CS Education Research

Flipped Classrooms

Flipped (inverted) classrooms are being increasingly employed across secondary and higher education. The basic idea is to have students consume informational content outside of class, typically through short video lectures, and then have students participate in active learning activities in class (replacing the lecture time) where the students can get help applying the content to problem sets from peers, TAs and professors.

I have been teaching in the flipped classroom style for four years, and I can’t imagine ever going back to lecturing. Along with other faculty in our college, I continue to collect survey and focus group data about the impact of this style of teaching. The interesting research questions in this area relate to the long-term impact of large-scaled flipped classroom learning. As we move the majority of our core courses to this model, how does it change students’ expectations of learning? Does this really make them into life-long learners? Do they take more responsibility for their own learning?

Lightweight Teams

I came up with the idea of lightweight teams when I was designing a new first-year programming class. I had been learning about the benefits of team-based learning and I really wanted the first year students in our college to get the social interaction and communication practice associated with team-based learning. However, I knew from experience that students hate being put into teams or groups for big projects – they always stress about their teammates’ contributions and possible consequences for their grades. So I decided to create long-term teams that would avoid the grade stress.

Lightweight Teams Definition: a small team of students assigned to work with each other all semester long, in a fixed seating plan, but who only work together in the classroom on low-stakes activities that have little or no impact on final grades.

Lightweight Teams work really well for large first-year and second-year flipped classrooms, providing a consistent structure that is more self-sustaining. By sitting with the same group of students each week, students face social pressure to come to class prepared. Students also make friends within their discipline, which should help with program retention, by providing social integration and a support network when they hit more difficult courses later in the degree. Lightweight teams give students significant, sustained practice at social interaction and in discipline-specific communication. We also believe that lightweight teams will help scaffold teamwork skills for later courses in which high-stakes group projects are suitable. One of the interesting research questions is what should middle-year, middle-weight teams look like?

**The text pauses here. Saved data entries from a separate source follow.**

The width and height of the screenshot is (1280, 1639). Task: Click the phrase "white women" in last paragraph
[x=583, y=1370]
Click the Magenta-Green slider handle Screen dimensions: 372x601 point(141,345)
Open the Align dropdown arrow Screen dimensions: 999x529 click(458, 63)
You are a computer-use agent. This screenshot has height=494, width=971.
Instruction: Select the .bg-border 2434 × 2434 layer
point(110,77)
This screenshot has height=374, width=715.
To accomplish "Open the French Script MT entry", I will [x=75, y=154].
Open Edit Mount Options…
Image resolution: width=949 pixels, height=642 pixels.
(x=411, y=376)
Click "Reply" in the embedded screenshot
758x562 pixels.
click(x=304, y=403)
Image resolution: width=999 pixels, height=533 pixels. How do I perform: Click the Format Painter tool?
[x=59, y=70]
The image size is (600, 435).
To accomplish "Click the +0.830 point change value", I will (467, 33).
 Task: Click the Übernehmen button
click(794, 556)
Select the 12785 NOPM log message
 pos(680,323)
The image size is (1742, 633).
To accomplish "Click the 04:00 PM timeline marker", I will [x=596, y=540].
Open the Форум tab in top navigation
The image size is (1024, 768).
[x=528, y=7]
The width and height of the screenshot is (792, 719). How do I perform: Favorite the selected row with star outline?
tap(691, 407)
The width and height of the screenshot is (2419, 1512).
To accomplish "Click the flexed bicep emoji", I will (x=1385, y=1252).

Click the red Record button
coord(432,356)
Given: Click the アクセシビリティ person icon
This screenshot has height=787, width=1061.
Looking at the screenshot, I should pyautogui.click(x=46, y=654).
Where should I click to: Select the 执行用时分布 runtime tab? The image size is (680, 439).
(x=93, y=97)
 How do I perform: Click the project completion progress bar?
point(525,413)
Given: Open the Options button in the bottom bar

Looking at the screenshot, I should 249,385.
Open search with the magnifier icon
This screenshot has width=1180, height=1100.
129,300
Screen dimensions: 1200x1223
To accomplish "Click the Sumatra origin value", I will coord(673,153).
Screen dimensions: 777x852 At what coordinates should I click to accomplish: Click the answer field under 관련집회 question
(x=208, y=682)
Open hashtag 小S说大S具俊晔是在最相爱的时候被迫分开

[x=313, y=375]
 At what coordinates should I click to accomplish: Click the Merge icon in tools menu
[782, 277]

Sketching & Spatial Skills

We have begun requiring students in our intro programming classes to have sketchbooks. We are integrated a variety of sketching activities into these classes as a way to help students construct their own visual understandings of various programming and computing concepts. We are studying how this impacts their learning. More recently, based on the idea that learning spatial skills can close the achievement gap in engineering (see Cooper et al’s. paper in ICER 2016), we are studying how teaching spatial skills can improve learning in CS.

Video Collaboratory

The Video Collaboratory is a web-based tool for small group collaboration around video documents. The tool supports fine-grained analysis and annotation of videos in a private forum. While originally created to support the creative process of dance production, it is now being used in education to support flipped classroom learning. By placing the content videos in the Video Collaboratory, professors can include discussion prompts, see student comments linked to particular parts of the video and understand what parts of the video are generating the most questions and discussions. Students can slow down, speed up, and sketch on the video frames. The system can also be used for video projects and is particularly suited to peer critiquing of video projects. We continue to investigate how this system can support educational engagement in the video age, and to study how lightweight teams can best be supported by the platform.